Perguntei a Amy White, Diretora de Comunicações para a Humane Society, quão importante a dotação de Glenn Gould era para eles e o que ela continua a significar para a organização. "Graças ao legado do testamento de Glenn Gould, pudemos fazer muito pelos animais. Continuamos recebendo royalties e dependemos muito desse financiamento contínuo. Isso nos permite ajudar mais de 12.000 animais por ano." A Toronto Humane Society cuida de todos os tipos de animais e, ao contrário da crença popular, não sacrifica os desafortunados que permanecem não adotados. "Sem a ajuda contínua do dom generoso de Glenn Gould, seria muito difícil para nós."

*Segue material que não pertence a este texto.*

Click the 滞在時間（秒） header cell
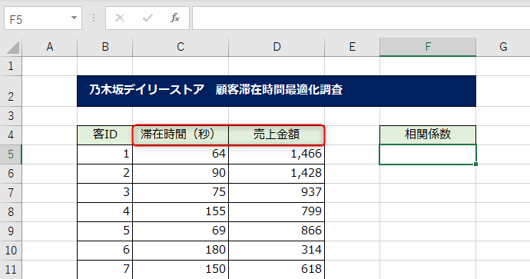 point(181,135)
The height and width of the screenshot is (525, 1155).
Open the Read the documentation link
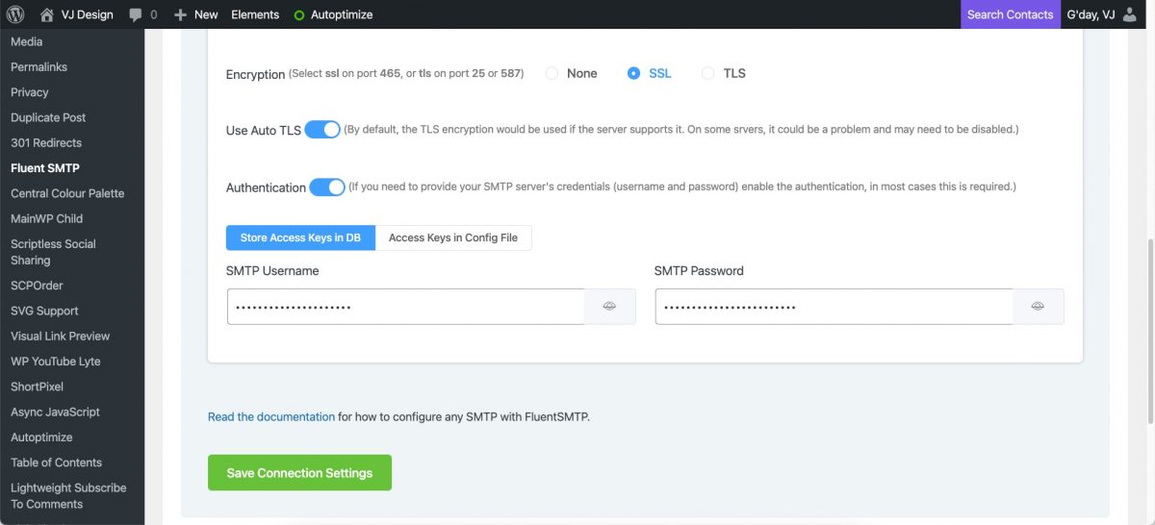pos(271,417)
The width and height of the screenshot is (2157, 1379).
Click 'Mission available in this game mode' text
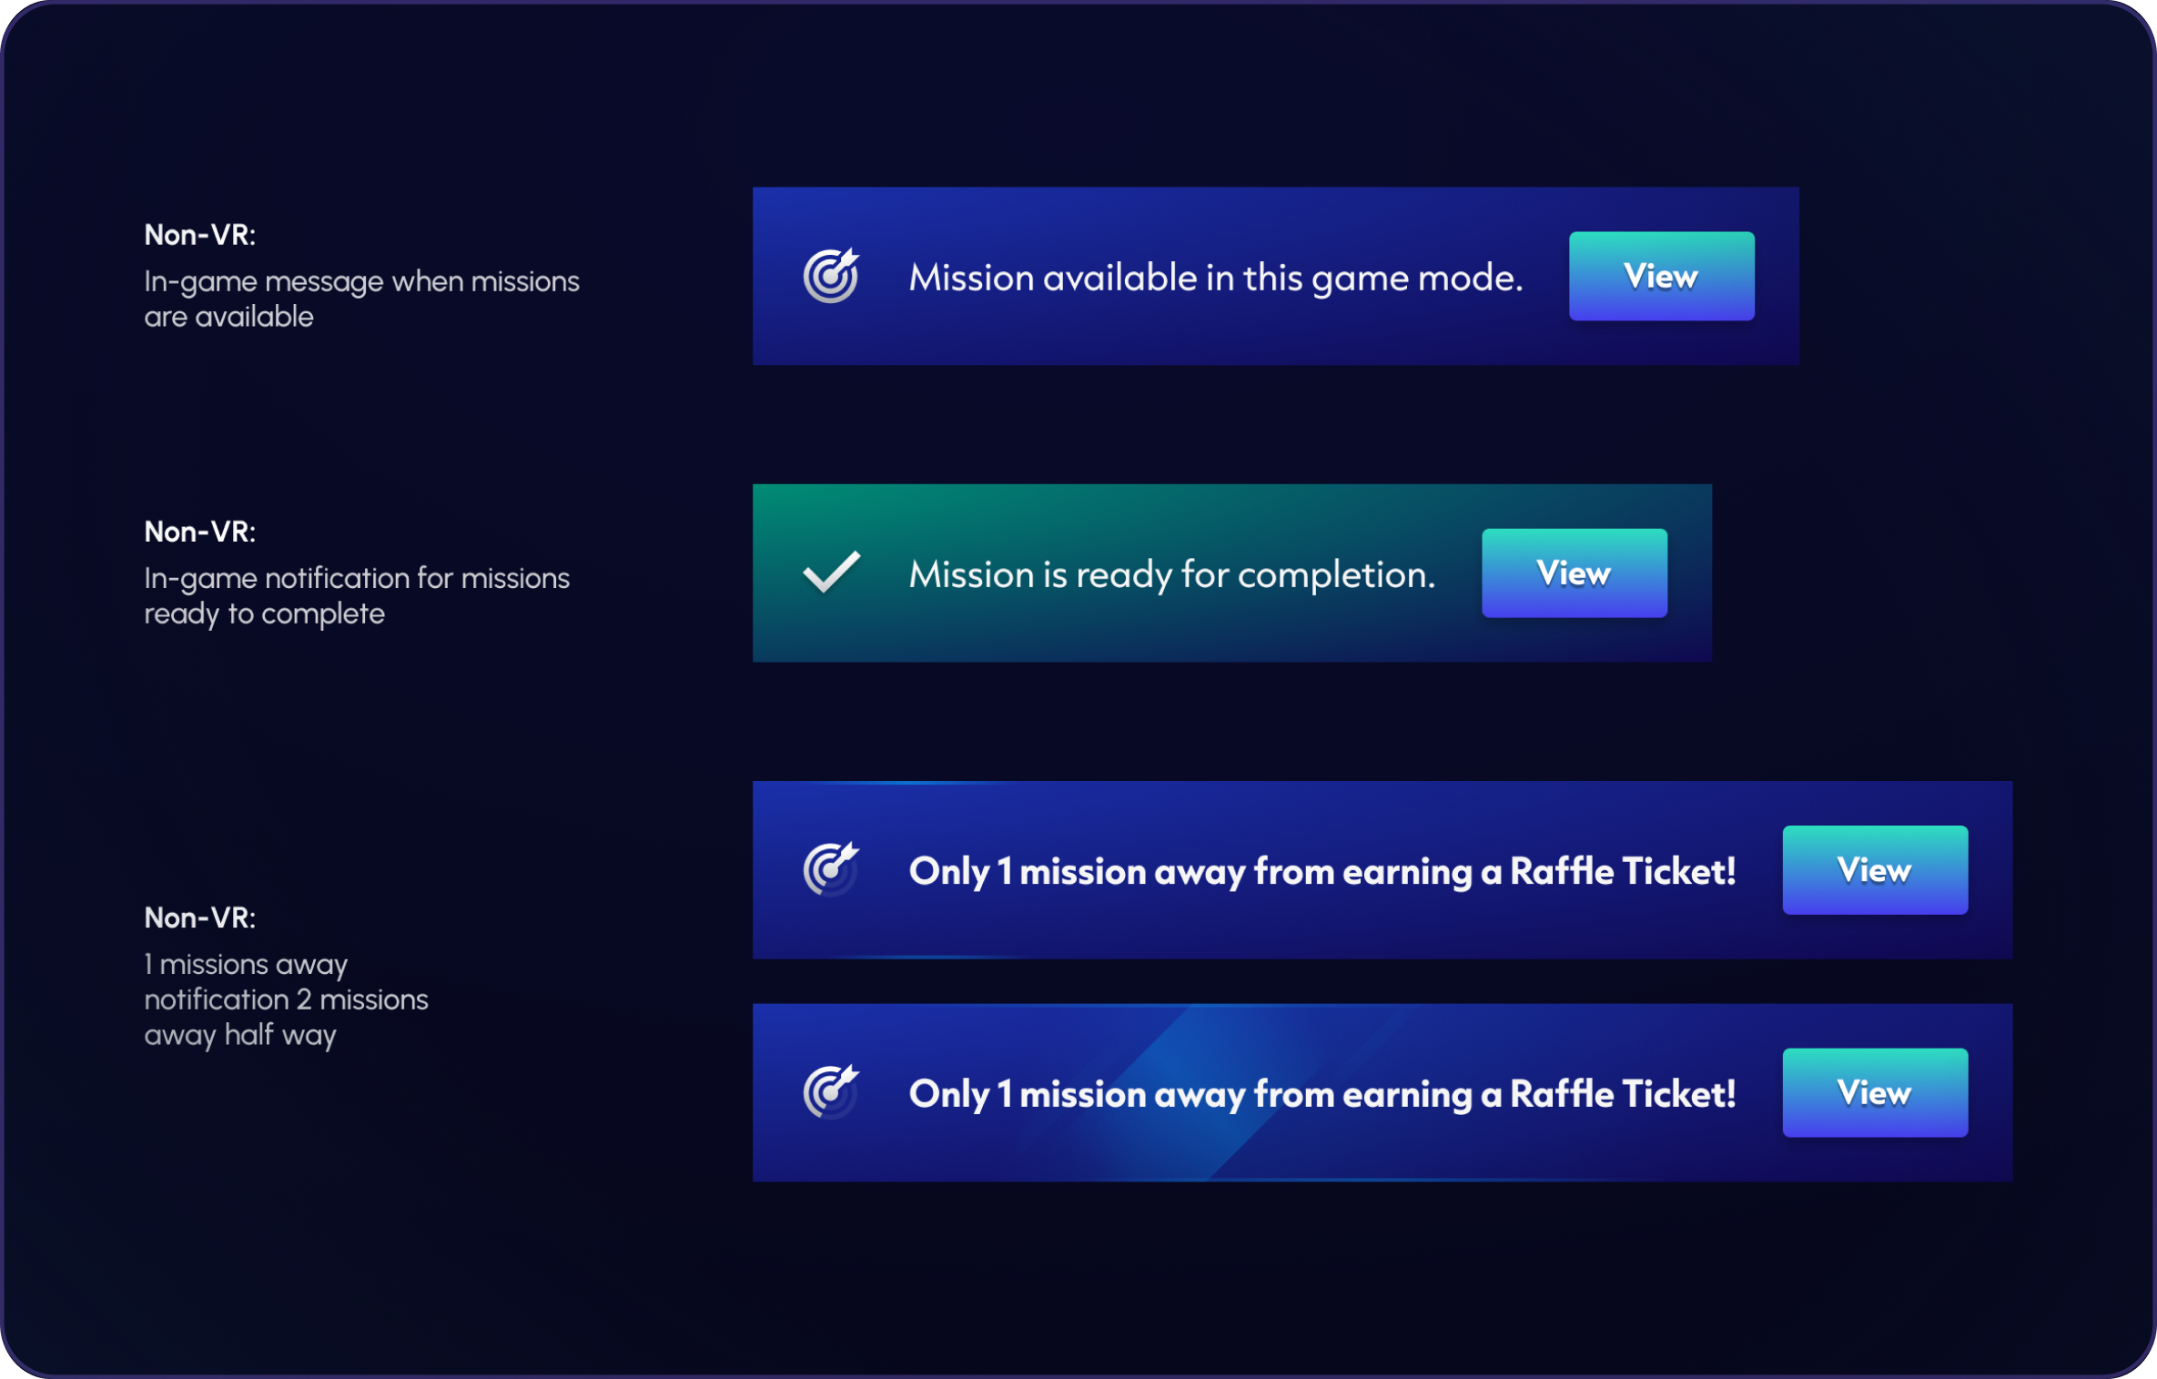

Nos anos desde a morte de Glenn Gould, a crescente popularidade de suas mais de 80 gravações lhe garantiu status icônico. Com o relançamento triplo de suas duas versões marcantes das Variações Goldberg de Bach alcançando o número um nas paradas clássicas no ano passado, o legado musical de Gould não apenas perdura, mas continua a beneficiar os animais através de seu compromisso vitalício com seu bem-estar. Acho que seria gratificante saber que, cada vez que uma de suas gravações é vendida, outro cachorro é abrigado. ■

Nos últimos três anos, Birgitte Jørgensen foi possuída por uma compulsão para escrever um livro interpretativo sobre Glenn Gould, que ela espera completar antes de seu centenário em 2032. Ela mora em Toronto com seu marido e seu adorado Labrador nascido em Maltês, Batai, cujo medidor de abanar o rabo afirma sua preferência por Gould sobre todos os outros pianistas.

Para saber mais sobre Glenn Gould, visite www.glenngould.com ou visite a Fundação Glenn Gould em www.glenngould.ca. Fundada em 1995 e com membros em 36 países, a Friends of Glenn Gould é uma sociedade para pessoas que compartilham um interesse nas idéias visionárias e realizações artísticas de Gould e que desejam aprofundar a exploração mundial delas.